The two principal features of language are its dual structure and
its creativity. The structure of language is dual because it
comprises syntax (the study of sentences as combinations of units
of meaning) and phonology (the study of sentences as combina-
tions of units of sound). Creativity refers to a language user's
ability to utter and grasp a virtually limitless series of sentences
which s/he has not actually heard or read before - and which,
indeed, may never have been uttered or written before.
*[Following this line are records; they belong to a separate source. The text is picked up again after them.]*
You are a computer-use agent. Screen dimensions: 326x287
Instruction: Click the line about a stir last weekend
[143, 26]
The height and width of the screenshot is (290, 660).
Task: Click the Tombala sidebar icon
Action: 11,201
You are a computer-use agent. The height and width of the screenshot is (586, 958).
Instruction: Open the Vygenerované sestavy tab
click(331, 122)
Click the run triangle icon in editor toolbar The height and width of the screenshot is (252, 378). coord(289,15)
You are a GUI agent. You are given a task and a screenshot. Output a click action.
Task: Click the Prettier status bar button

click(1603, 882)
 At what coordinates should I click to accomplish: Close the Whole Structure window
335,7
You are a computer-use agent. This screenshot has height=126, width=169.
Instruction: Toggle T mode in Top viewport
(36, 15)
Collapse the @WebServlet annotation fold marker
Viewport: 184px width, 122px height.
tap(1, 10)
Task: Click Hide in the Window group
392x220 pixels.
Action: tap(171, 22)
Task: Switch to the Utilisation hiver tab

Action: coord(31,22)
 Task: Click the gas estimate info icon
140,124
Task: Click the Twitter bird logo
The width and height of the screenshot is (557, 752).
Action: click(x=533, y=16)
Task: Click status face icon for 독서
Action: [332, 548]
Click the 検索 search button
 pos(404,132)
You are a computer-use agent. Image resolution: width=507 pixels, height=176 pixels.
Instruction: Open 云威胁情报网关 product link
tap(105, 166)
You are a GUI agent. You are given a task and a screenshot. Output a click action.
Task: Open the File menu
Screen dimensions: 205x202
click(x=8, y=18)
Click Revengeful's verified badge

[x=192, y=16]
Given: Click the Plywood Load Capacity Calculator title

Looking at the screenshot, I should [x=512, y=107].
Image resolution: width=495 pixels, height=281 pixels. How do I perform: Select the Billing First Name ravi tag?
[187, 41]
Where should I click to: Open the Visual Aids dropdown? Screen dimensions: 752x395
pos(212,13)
A crucial contribution to modern linguistics in the American
context was made by Franz Boas (1858-1942). He supplied a
detailed investigation of American Indian languages so as to
demonstrate that all languages have their own unique structures
and that the linguist's task is to identify the most precise ways of
describing those structures. No less important were the theories
put forward by Edward Sapir (1884-1939). Sapir viewed language
as a fundamentally human endowment, connected with reason
rather than thought. While pursuing this humanist argument,
Sapir also laid the foundations of American structural linguistics
by maintaining that languages function on the basis of structuring
criteria which native speakers often rely upon unconsciously.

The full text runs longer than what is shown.